Omelie

Omelia del 12 ottobre 2014 - Domenica XXVIII per Anno (A)

Il Gesù dell’evangelista Matteo continua da alcune settimane a parlarci in parabole. Lo anticipa Isaia con una parabola consimile.

La parabola generalmente tocca due vertici: quello della chiarezza, ma anche il vertice delle varie interpretazioni. E’ quello che si propone la parabola uscita dalla bocca di Gesù, in risposta a quella profetizzata da Isaia, secoli prima: non una ripetizione, ma uno sviluppo. Entrambe partono da un presente, ma  guardano avanti. Oltrepassano gli steccati su cui poggiano i nostri sguardi e sciolgono le briglia delle nostre interpretazioni. 

Con immagini eloquenti, Isaia e Gesù  fanno capire quello che sarà il futuro assoluto, nostro e dell’intero creato. Paolo ci dice che ‘la stessa creazione sarà liberata dalla schiavitù  della corruzione, per entrare  nella libertà della gloria dei figli di Dio’, rivelando così che la fine di questo mondo non sarà la distruzione, ma la risurrezione dell’intero creato a vita nuova.

Torniamo sul messaggio principale che la parabola di Isaia contiene e vuole seminare in noi come verità di fede! E’ un messaggio di grande gioia, non fondata su sogni irrealizzabili, bensì sulla Parola dell’Unico che può fare ciò che dice, cioè Dio. Ci racconta quale sarà il ‘dopo’ definitivo della storia che sfocerà nell’eterno presente di Dio. 

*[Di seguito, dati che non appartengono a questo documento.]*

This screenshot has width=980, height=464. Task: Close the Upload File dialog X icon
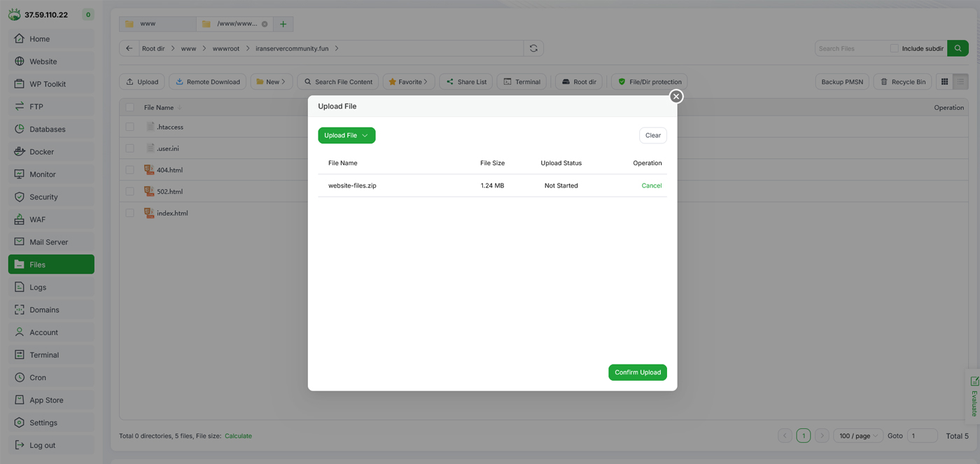point(676,97)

Dice Isaia: “Preparerà il Signore… per tutti i popoli… un banchetto di grasse vivande, ecc”. Ad una nostra angosciante domanda sul ‘dopo’, Isaia  risponde: “: “Egli (il Signore) strapperà  il velo che copriva la faccia di tutti i popoli ed eliminerà la morte per sempre”. Questa è una verità rivelata che noi dobbiamo credere, e che si realizzerà pienamente solo in quel futuro assoluto che “Il Signore….preparerà”. Ma il nostro domani suppone un presente realizzato. Saremo noi, il presente da scrivere, degni di ricevere quel futuro che or ora abbiamo umilmente meditato?

La risposta ce la dà Gesù. A prima vista la sua parabola sembra smentire Isaia, ma non è vero. Gesù è preoccupato di dirci quale fu ed è in gran  parte la nostra risposta alla chiamata del Signore.La nostra vita è un invito ad un banchetto nuziale. Il Padre dello sposo, cioè colui che invita al banchetto, è Dio. Lo sposo è Gesù di cui conosciamo l’identità. Chi è la sposa? E’, come dice Isaia, l’unione festosa di tutti i popoli, come membra di un unico corpo. Per Dio non c’è preferenza tra persona e persona; per tutti ha confezionato l’abito nuziale. Lo sposo è l’inviato di Dio per fare di tutti un solo popolo. Quell’unico popolo è la sua diletta sposa, cioè noi tutti. 

Qual è la nostra risposta? Chi ha come dio i propri interessi, non ha tempo da perdere per questioni  morali e spirituali. Si autocondanna. E sono tanti. Coloro, invece, che hanno fame e sete di Dio, facendo la sua volontà. avranno i primi posti. Saranno rivestiti con la doppia veste: quella nuziale e ancor più quella da sposa. Che ve ne pare? A me ed a voi dirci e darci la risposta, assolutamente facile a parole, ma non con i fatti.